I forzati dell’immigrazione

Sono pazzi questi Honduregni e Salvadoregni? Come si possono affrontare con donne e bambini di qualunque età molte migliaia di chilometri a piedi, attraversando vari confini per poi arrivare in Messico e quindi a viva forza negli Stati Uniti? Il cattivo esempio, come sempre, viene in tal senso dall’Europa. Anche qui, milioni di migranti illegali africani si fanno naufraghi volontari a rischio della propria vita, sfruttando il sacrosanto diritto internazionale del mare a essere salvati, per poi utilizzare ancora strumentalmente una Convenzione desolatamente datata come quella di Ginevra sui rifugiati, per presentare false domande d’asilo negli Stati di accoglienza. E nel caso che queste ultime vengano rigettate perché prive di fondamento (salvo a riconoscere loro una fantomatica protezione umanitaria da parte di Autorità italiane impotenti) ci si immerge impuniti nella clandestinità in attesa di una sanatoria, o si tenta la fuga in un altro Paese dell’Unione avvalendosi degli scarsi controlli interfrontalieri. La prepotenza (del tipo: “se mi prendono e mi rimandano indietro io ritento lo stesso”) in questo caso fa premio sul diritto alla protezione dei confini nazionali di Stati ormai non più padroni in casa propria.

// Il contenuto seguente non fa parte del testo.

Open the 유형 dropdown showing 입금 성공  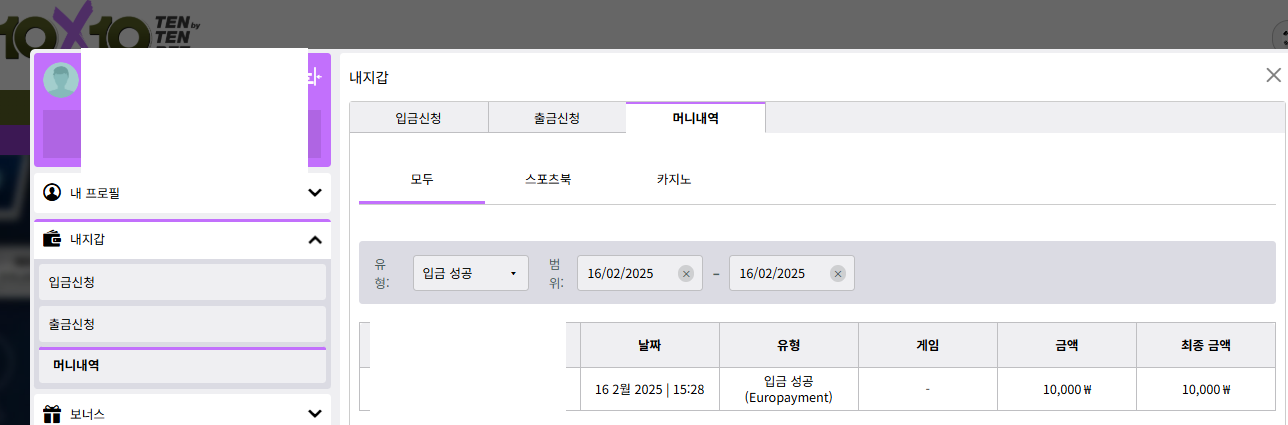pos(471,273)
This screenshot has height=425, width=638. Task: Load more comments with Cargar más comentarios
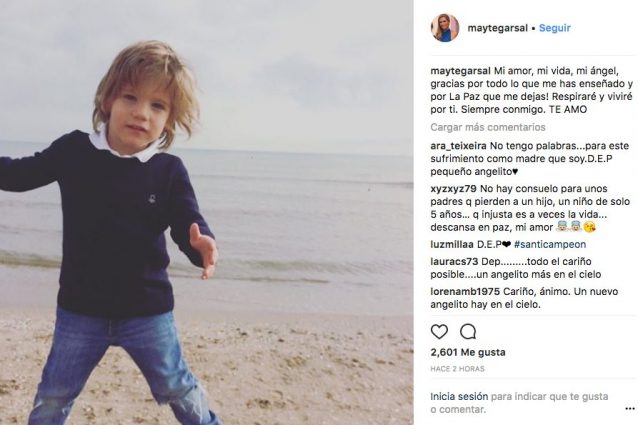[488, 127]
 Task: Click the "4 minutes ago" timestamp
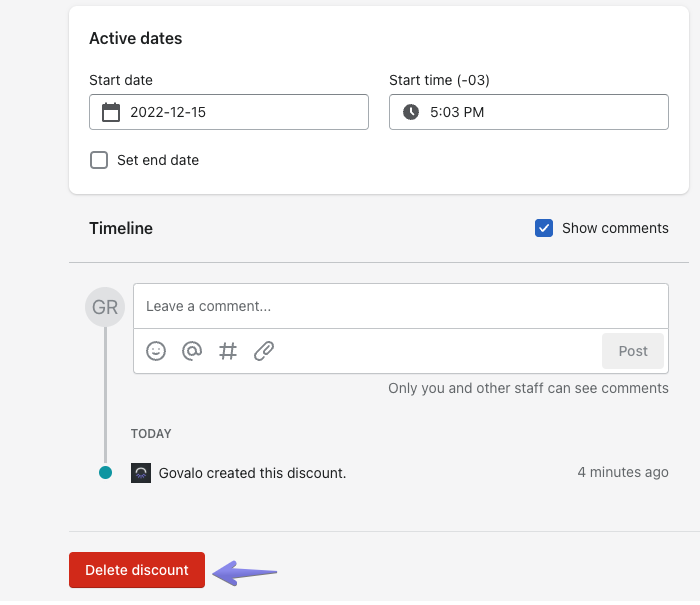click(622, 472)
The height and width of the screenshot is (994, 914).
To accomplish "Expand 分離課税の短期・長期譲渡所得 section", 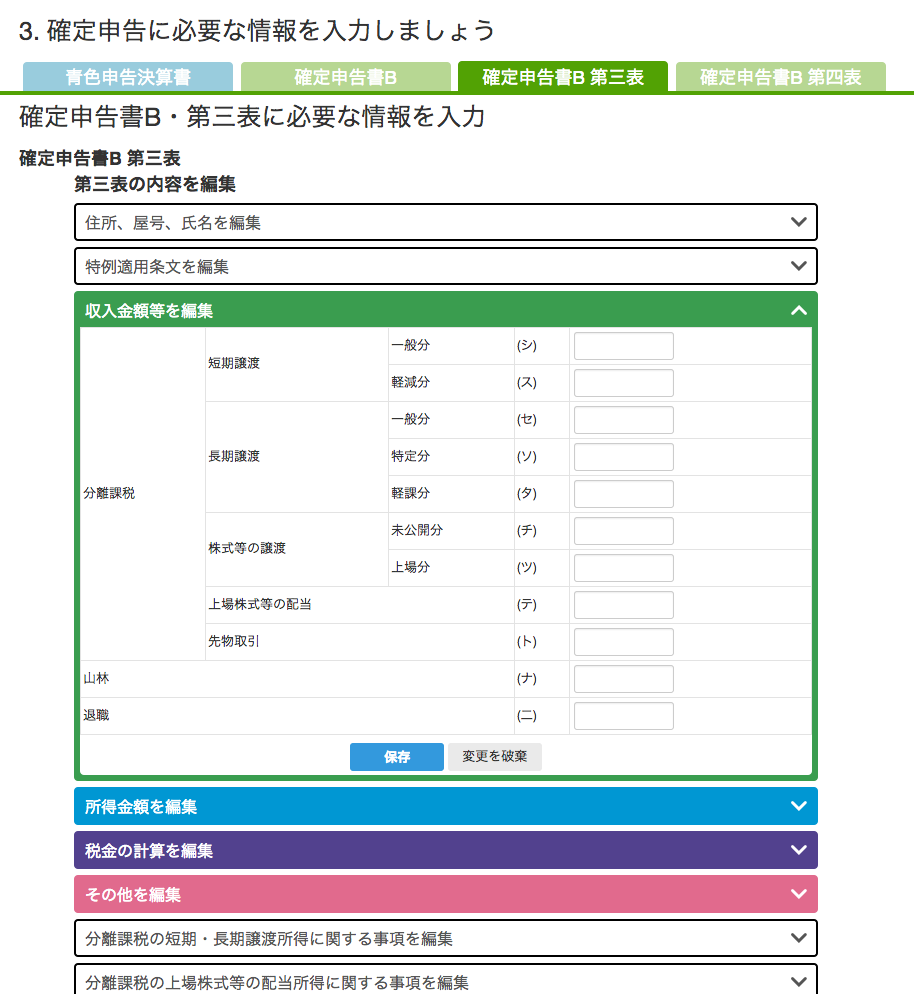I will (445, 938).
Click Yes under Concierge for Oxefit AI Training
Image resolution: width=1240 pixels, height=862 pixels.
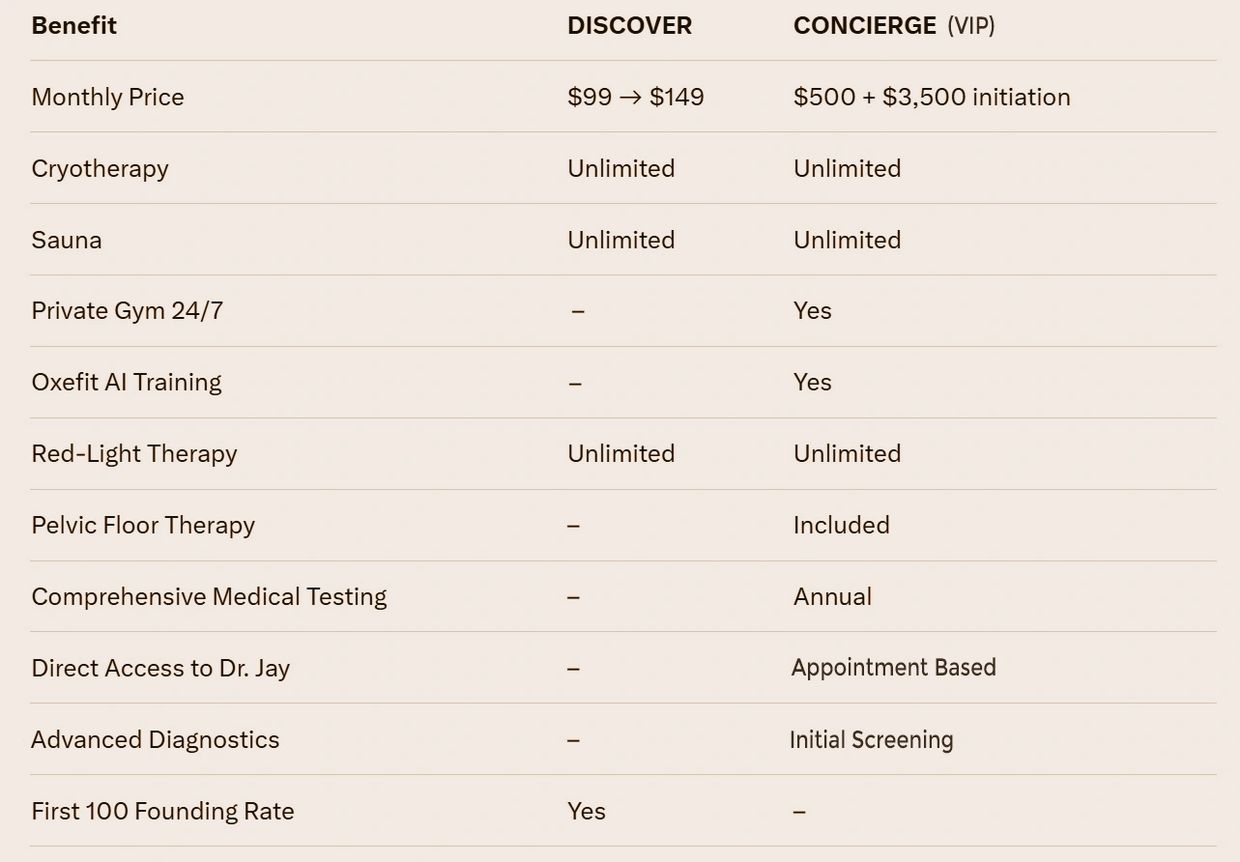coord(812,382)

Questi ultimi, infatti, confrontati ai grandi numeri di immigrati entrati illegalmente sul loro territorio nazionale, non sono in grado di attivare efficaci politiche di rimpatrio di massa, preferendo procedere per il contenimento di questi enormi flussi illegali a consistenti investimenti nei Paesi di origine, pur di favorire faticosi accordi bilaterali di rimpatrio di connazionali immigrati.

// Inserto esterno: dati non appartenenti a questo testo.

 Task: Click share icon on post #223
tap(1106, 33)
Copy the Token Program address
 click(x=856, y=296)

Tuttavia, nel caso dell’Honduras e di El Salvador, sono proprio gli Stati Uniti ad aver lasciato crescere la malapianta delle gang che seminano il terrore nella popolazione civile locale, deportando in Centro America fino ai primi anni 2000 decine di migliaia di criminali sudamericani grazie alla legge del 1996 “Illegal Immigration Reform and Immigrant Responsibility Act”. Il che ha consentito a gang del tipo Mara Salvatrucha (MS-13) e “18th Street gang” (Barrio 18) - la cui formazione era avvenuta in territorio Usa - di espandersi in El Salvador, Guatemala e Honduras.  A tutto ciò si sono venuti a sommare sia i disastri delle guerre civili locali che hanno visto privare dell’assistenza familiare decine di migliaia di giovani in presenza di disuguaglianze sociali estreme, sia politiche di incarcerazioni di massa di giovani sospetti, combinate a un fallimentare sistema giudiziario e di sicurezza. Da qui, l’insorgenza del mostro delle gang giovanili.

Negli ultimi 15 anni questa gioventù violenta e spietata  ha preso il controllo delle aree rurali e urbane in tutta l’America del Nord e in quella Centrale, insediando veri e propri posti di blocco nei quartieri più disagiati e imponendo la propria legge a una smarrita società civile. Il fenomeno della criminalità coniugata alla estrema povertà, che rappresenta la principale causa di emigrazione forzata per milioni di famiglie centroamericane, produce notevoli extra costi per i nuclei familiari rimasti in patria: i genitori sono costretti a lavorare molte ore in più per mandare i figli a scuola privata, sottraendoli così al dilagante clima di insicurezza. Gli adolescenti dai dodici anni in poi sono i bersagli principali dell’intimidazione e del reclutamento criminali, mentre le ragazze in età ancora più giovane vengono sfruttate sessualmente o indotte con la violenza ad affiliarsi alle gang. La loro sorte dipende solo dalla volontà arbitraria dei locali capomafia (palabreros) che comandano le varie cellule (clicas) locali.  E, in tutto ciò, l’Onu sta a guardare, come sempre.